Pro tip: Outlining is common if you’re a beginning artist or an artist without much confidence when it comes to lighting. If your work looks flat, and you’re having trouble with building depth or dimension, try drawing without using any outlines at all.
In all of these examples, “lines” are just the places where two larger shapes meet. Rather than actual drawn lines. <3
I’d like to build on this a little, mostly because when I was just starting out, I had no idea how to actually follow this advice (which is very good advice!).
I’d also like to apologize in advance for not having any illustrations to go with this. You’ll have to try and work out what I’m talking about based on the lovely sketches above.
1. If you are working digitally, make your brush big. Bigger. Are you looking at it and thinking, “What?
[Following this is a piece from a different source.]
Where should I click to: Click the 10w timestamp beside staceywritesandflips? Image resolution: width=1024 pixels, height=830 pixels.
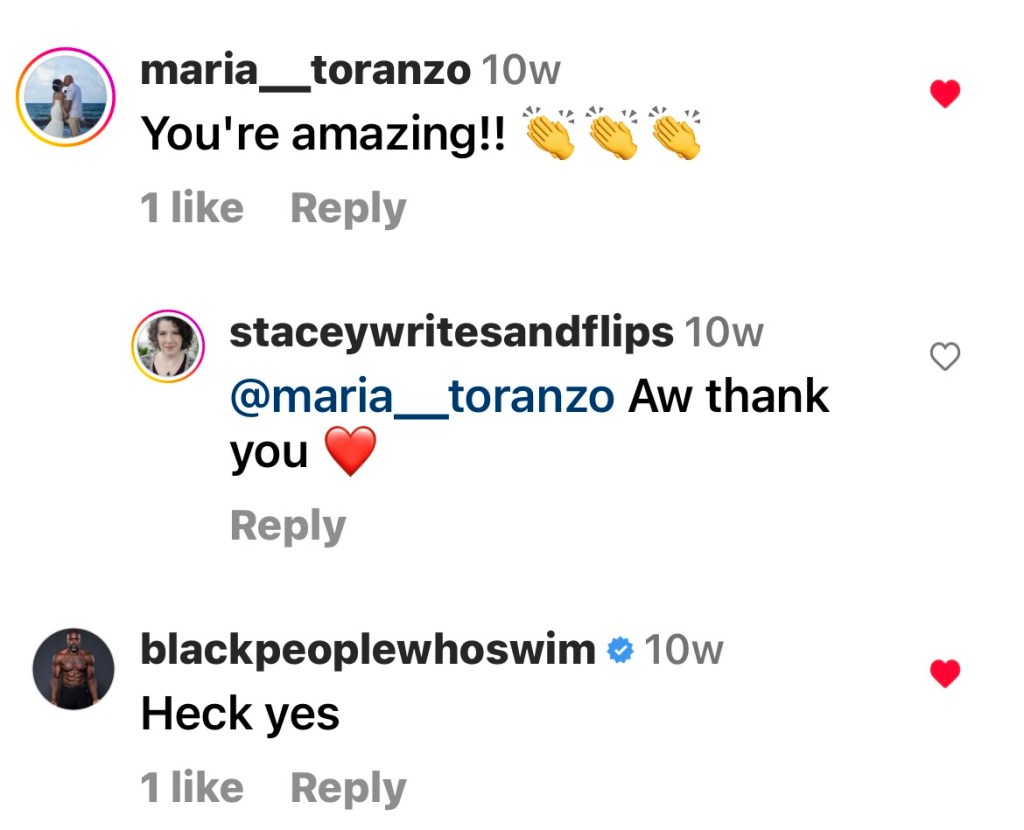tap(724, 333)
I’m never going to be able to capture any details with this monstrosity of a brush!” Good. That’s about the right size.
2. If you’re working analog, grab charcoal, or a crayon with the wrapper all peeled off, or one of those woodless pencils. Take your mechanical pencil and fine-liners and hide them from yourself. Take your chosen instrument and turn it on its side, like you’re gonna do a rubbing of a leaf or something.
3. Start making big blocks of color. If you wear glasses, actually take them off to look at whatever you’re using as a model. Otherwise, just let your eyes unfocus a little. Once whatever you’re looking at has dissolved into a pleasantly fuzzy shape, copy that blobby shape onto your canvas.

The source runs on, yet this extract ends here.